ACTIVITY →
Transcribe the data below in full, exactly.

EXERCISE INPUT →
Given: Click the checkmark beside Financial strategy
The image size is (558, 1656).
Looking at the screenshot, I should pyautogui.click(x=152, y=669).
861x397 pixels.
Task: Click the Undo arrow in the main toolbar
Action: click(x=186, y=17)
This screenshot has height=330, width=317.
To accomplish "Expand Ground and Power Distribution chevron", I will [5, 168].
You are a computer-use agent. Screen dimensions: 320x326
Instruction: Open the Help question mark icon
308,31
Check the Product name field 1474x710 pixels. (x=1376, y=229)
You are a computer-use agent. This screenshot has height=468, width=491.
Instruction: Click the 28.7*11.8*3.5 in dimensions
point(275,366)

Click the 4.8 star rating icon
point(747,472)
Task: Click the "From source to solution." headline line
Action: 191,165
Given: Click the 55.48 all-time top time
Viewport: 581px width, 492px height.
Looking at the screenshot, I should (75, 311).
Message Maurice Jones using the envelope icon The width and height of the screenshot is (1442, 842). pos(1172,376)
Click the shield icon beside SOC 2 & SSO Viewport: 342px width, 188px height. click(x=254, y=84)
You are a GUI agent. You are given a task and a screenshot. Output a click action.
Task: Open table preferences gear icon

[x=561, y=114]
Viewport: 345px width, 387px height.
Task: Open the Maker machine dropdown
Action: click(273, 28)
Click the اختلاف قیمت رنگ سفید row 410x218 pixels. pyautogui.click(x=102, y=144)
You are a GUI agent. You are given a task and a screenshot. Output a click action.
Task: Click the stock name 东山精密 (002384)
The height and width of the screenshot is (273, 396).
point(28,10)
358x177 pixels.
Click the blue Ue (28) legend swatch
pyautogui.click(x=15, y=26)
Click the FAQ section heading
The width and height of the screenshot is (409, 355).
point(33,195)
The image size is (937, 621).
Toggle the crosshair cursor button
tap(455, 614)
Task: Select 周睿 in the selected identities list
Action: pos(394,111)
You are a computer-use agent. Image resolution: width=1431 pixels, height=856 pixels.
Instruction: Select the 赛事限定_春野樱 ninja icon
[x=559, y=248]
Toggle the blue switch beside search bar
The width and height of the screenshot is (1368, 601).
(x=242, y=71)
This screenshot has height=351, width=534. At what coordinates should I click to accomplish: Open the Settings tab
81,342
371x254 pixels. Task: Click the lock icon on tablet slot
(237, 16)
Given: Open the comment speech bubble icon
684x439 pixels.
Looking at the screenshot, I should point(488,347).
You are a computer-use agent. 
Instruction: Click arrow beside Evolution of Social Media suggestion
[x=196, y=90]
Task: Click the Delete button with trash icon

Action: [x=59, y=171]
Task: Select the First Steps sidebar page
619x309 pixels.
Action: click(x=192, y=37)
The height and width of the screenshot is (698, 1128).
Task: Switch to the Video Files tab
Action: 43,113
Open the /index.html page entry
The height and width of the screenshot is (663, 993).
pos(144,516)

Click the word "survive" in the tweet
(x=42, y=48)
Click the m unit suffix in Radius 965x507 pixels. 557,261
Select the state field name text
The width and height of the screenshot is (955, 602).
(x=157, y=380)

EXERCISE RESULT →
Given: Click the checkmark beside Financial strategy
The image size is (558, 1656).
Looking at the screenshot, I should pyautogui.click(x=152, y=669).
861x397 pixels.
Task: Click the Undo arrow in the main toolbar
Action: click(x=186, y=17)
This screenshot has height=330, width=317.
To accomplish "Expand Ground and Power Distribution chevron", I will [5, 168].
You are a computer-use agent. Screen dimensions: 320x326
Instruction: Open the Help question mark icon
308,31
Check the Product name field 1474x710 pixels. (x=1376, y=229)
You are a computer-use agent. This screenshot has height=468, width=491.
Instruction: Click the 28.7*11.8*3.5 in dimensions
point(275,366)

Click the 4.8 star rating icon
point(747,472)
Task: Click the "From source to solution." headline line
Action: 191,165
Given: Click the 55.48 all-time top time
Viewport: 581px width, 492px height.
Looking at the screenshot, I should (75, 311).
Message Maurice Jones using the envelope icon The width and height of the screenshot is (1442, 842). pos(1172,376)
Click the shield icon beside SOC 2 & SSO Viewport: 342px width, 188px height. click(x=254, y=84)
You are a GUI agent. You are given a task and a screenshot. Output a click action.
Task: Open table preferences gear icon

[x=561, y=114]
Viewport: 345px width, 387px height.
Task: Open the Maker machine dropdown
Action: click(273, 28)
Click the اختلاف قیمت رنگ سفید row 410x218 pixels. pyautogui.click(x=102, y=144)
You are a GUI agent. You are given a task and a screenshot. Output a click action.
Task: Click the stock name 东山精密 (002384)
The height and width of the screenshot is (273, 396).
point(28,10)
358x177 pixels.
Click the blue Ue (28) legend swatch
pyautogui.click(x=15, y=26)
Click the FAQ section heading
The width and height of the screenshot is (409, 355).
point(33,195)
The image size is (937, 621).
Toggle the crosshair cursor button
tap(455, 614)
Task: Select 周睿 in the selected identities list
Action: pos(394,111)
You are a computer-use agent. Image resolution: width=1431 pixels, height=856 pixels.
Instruction: Select the 赛事限定_春野樱 ninja icon
[x=559, y=248]
Toggle the blue switch beside search bar
The width and height of the screenshot is (1368, 601).
(x=242, y=71)
This screenshot has height=351, width=534. At what coordinates should I click to accomplish: Open the Settings tab
81,342
371x254 pixels. Task: Click the lock icon on tablet slot
(237, 16)
Given: Open the comment speech bubble icon
684x439 pixels.
Looking at the screenshot, I should point(488,347).
You are a computer-use agent. 
Instruction: Click arrow beside Evolution of Social Media suggestion
[x=196, y=90]
Task: Click the Delete button with trash icon

Action: [x=59, y=171]
Task: Select the First Steps sidebar page
619x309 pixels.
Action: click(x=192, y=37)
The height and width of the screenshot is (698, 1128).
Task: Switch to the Video Files tab
Action: 43,113
Open the /index.html page entry
The height and width of the screenshot is (663, 993).
pos(144,516)

Click the word "survive" in the tweet
(x=42, y=48)
Click the m unit suffix in Radius 965x507 pixels. 557,261
Select the state field name text
The width and height of the screenshot is (955, 602).
(x=157, y=380)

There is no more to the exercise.